In public memory, communists are usually remembered as ascetic, dour, and humourless personalities. During the many years in which I interacted with the former general secretary of the Communist Party of India (CPI), AB Bardhan, as a reporter, I found that he passed the first marker with flying colours, and failed the other two by a significant margin. Bardhan worked out of his office on the second floor of the CPI’s headquarters, Ajoy Bhavan, and had his meals in the collective mess with the rest of the party staff downstairs. In 1989, he shifted into a room in the same building and continued to live there until last year, when he was moved to a hospital because of a brain hemorrhage.
I first met Bardhan nearly two decades ago, and was somewhat taken aback when his sense of humour did not evaporate with my acidic potshots at his party for continuing to adorn the walls of Ajoy Bhavan with a photograph of Joseph Stalin. By this time, the Soviet Union had collapsed. Moreover, documents that served as evidence of the killings and stage-managed trials of the Stalinist era had made their way into the public domain.
The CPI’s office—unlike AK Gopalan Bhavan, the headquarters of the Communist Party of India-Marxist [CPI-M]—had become an adda for the Left beat reporters. Even during the Left’s years in the sun, when the CPI’s senior leader and then General Secretary Indrajit Gupta became a home minister in the United Front-led government, the culture in Ajoy Bhavan remained the same—warm and welcoming.
Bardhan took over the reins of the party when Gupta joined the Deve Gowda government. In those days, journalists would regularly throng the headquarters, which was always buzzing with activity. Our visits to Ajoy Bhavan every evening were not motivated by our hunger for news alone. The coffee and biscuits that Bardhan would invariably offer us were an equally tempting proposition after a long day. Over the years, many of us would simply drop by for a conversation with Bardhan even without the prospect of news gathering.

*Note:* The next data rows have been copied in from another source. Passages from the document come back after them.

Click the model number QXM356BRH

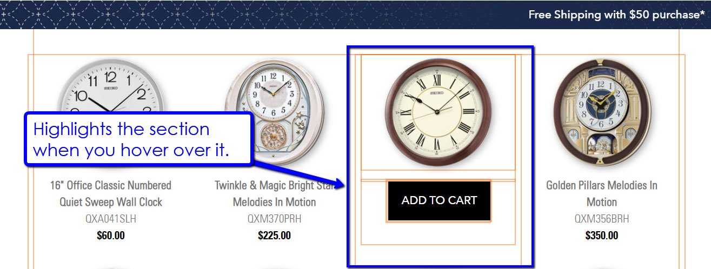[602, 219]
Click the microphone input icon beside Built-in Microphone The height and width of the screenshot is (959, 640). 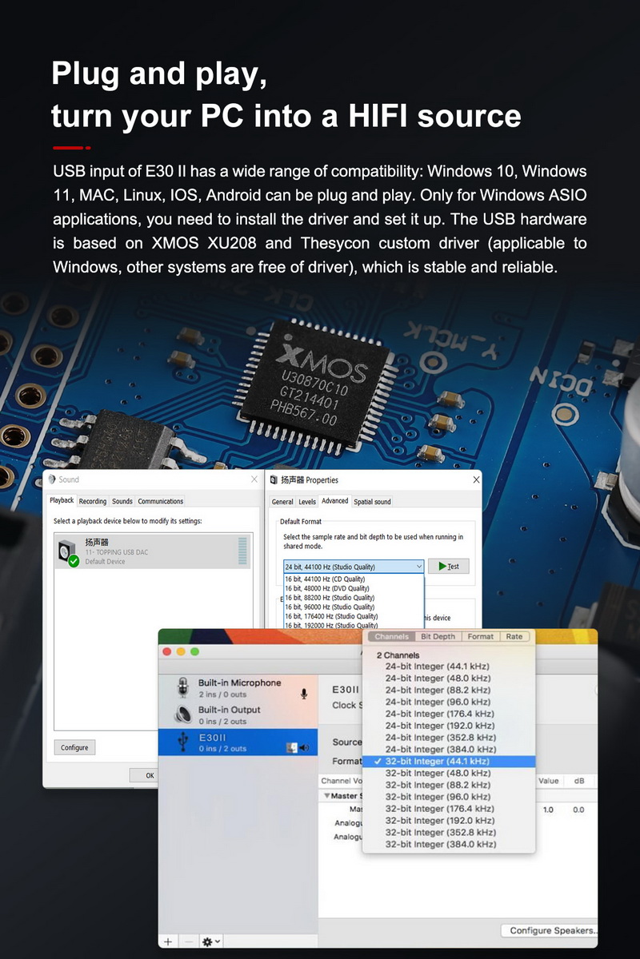[304, 694]
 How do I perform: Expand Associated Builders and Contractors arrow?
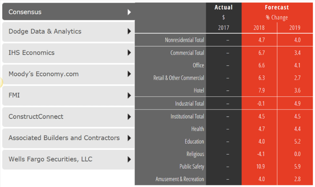129,138
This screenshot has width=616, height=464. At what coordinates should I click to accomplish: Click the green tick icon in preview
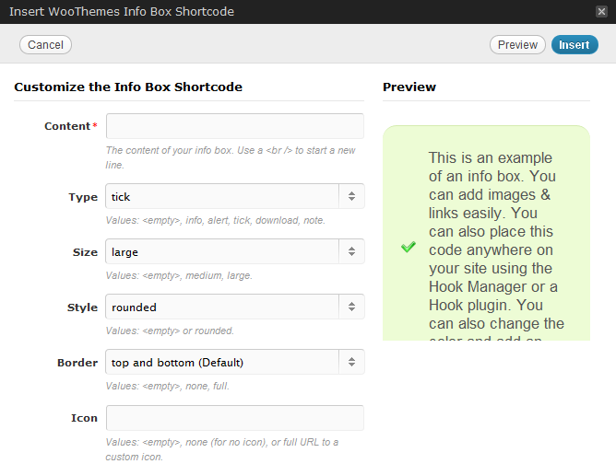point(409,247)
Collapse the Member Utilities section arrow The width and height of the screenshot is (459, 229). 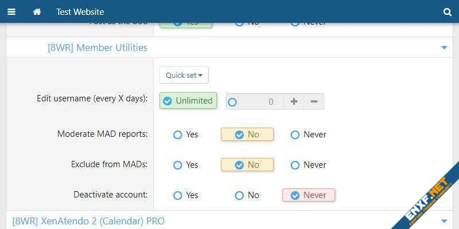444,48
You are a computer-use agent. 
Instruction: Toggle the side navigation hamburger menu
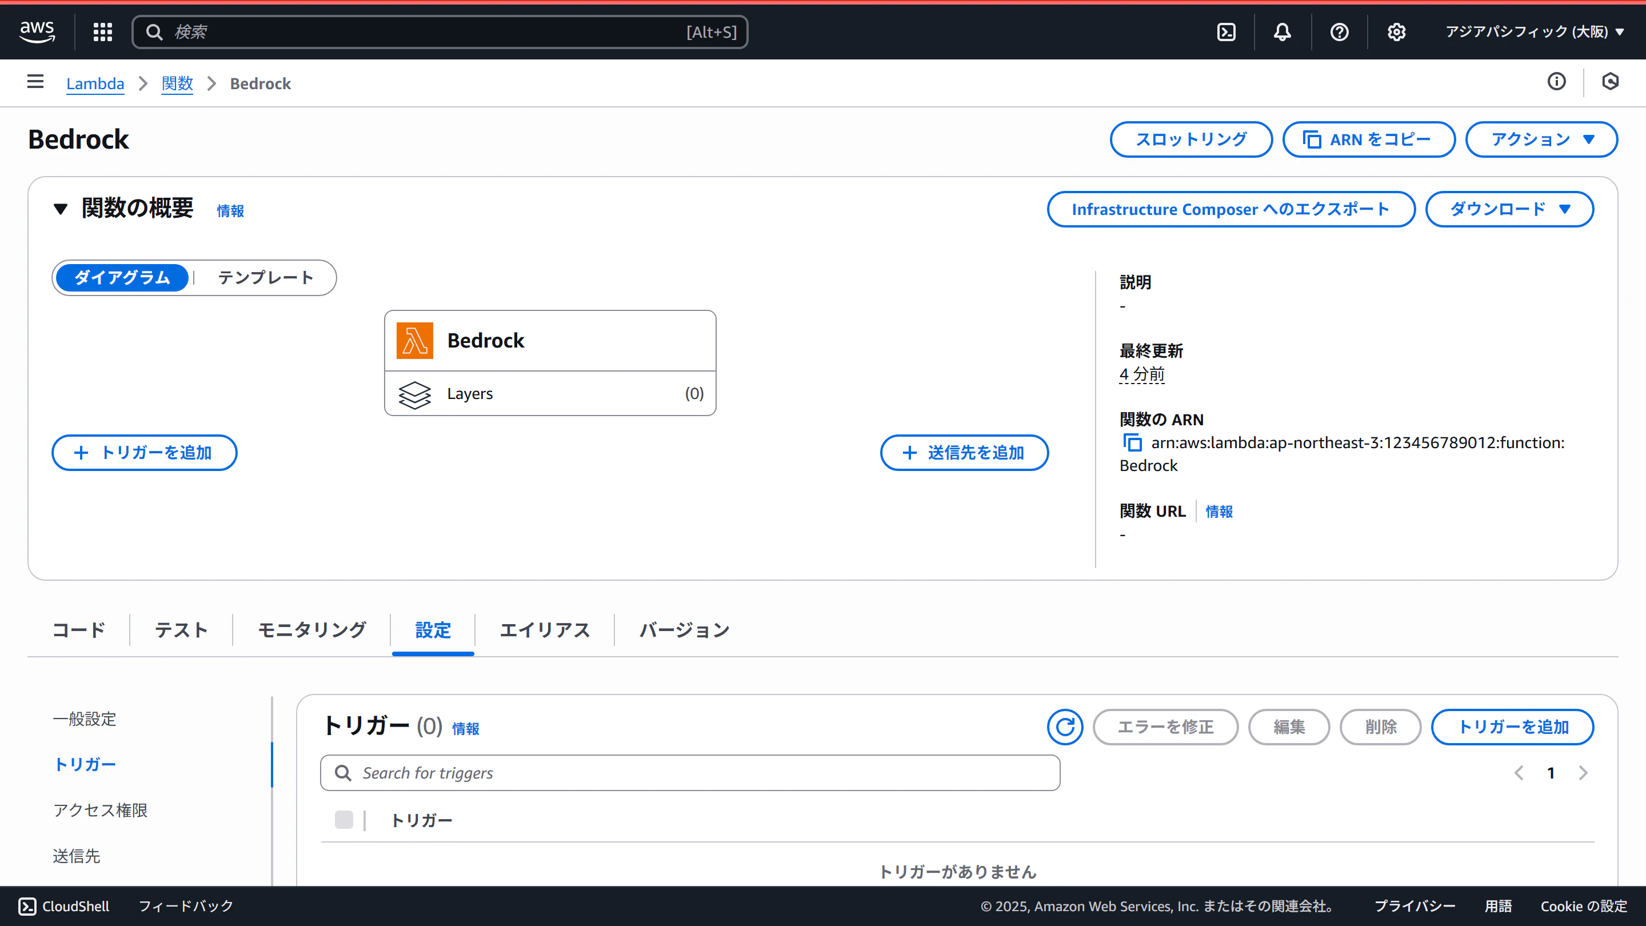coord(35,82)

No receptionist guarded the entry to the office of the general secretary, and no one asked us whether or not we had an appointment with him. “Comrade Bardhan” as we all addressed him, was readily available to meet us in his office after 3.30 pm every day. Of course, this was only when he was not touring across states, addressing rallies or holding organisational meetings.
During my conversations with Bardhan, Stalin would emerge as a recurring bone of contention. Each time I sparred with Bardhan, the CPI leader would—like his other compatriots—stodgily defend Stalin and his actions, describing them as unfortunate but unavoidable in those trying times. He believed that such steps were imperative to protect the revolution as well as to beat back Hitler’s advancing army. I always differed, and would even raise my voice in the heat of the argument sometimes. Surprisingly, the self-professed votary of Stalin did not adopt conventional Stalinist tactics by dismissing me as out of hand, avoiding my calls, or ostracising me from meetings. In fact, we always parted on a note of banter at the end of our discussions. It was a pattern we followed after a particularly heated argument over the People’s Liberation Army’s mowing down of unarmed students at China’s Tiananmen Square in 1989.
A large part of Bardhan’s tenure as general secretary from 1996 to 2012 coincided with that of his CPI-M counterpart Harkishen Singh Surjeet who held the position from 1992 to 2005. In many ways, both leaders shared similar political perspectives on several issues. They regretted the CPI-M central committee’s refusal to endorse the candidature of Jyoti Basu—the former chief minister of Bengal—as the prime minister of the United Front government in 1996. Both of them also advised the Congress party President Sonia Gandhi on many critical issues between 2004 and 2009, when the Congress-led United Progressive Alliance government was in power at the centre. It was a common joke during that time, to refer to Bardhan as a CPI-M and not CPI man. The CPI leader, did in fact, from time to time, raise the issue of a merger between the two communist parties, only to be met with a lukewarm response from the CPI-M.
Like Surjeet and Basu, Bardhan, too, represented the quintessential dilemma faced by the communists of the post-Soviet Union era. This generation was torn between its desire to stay relevant and the conventions of Left politics. The pull of dogma almost always seemed to win over the pull of creating new rules of engagement.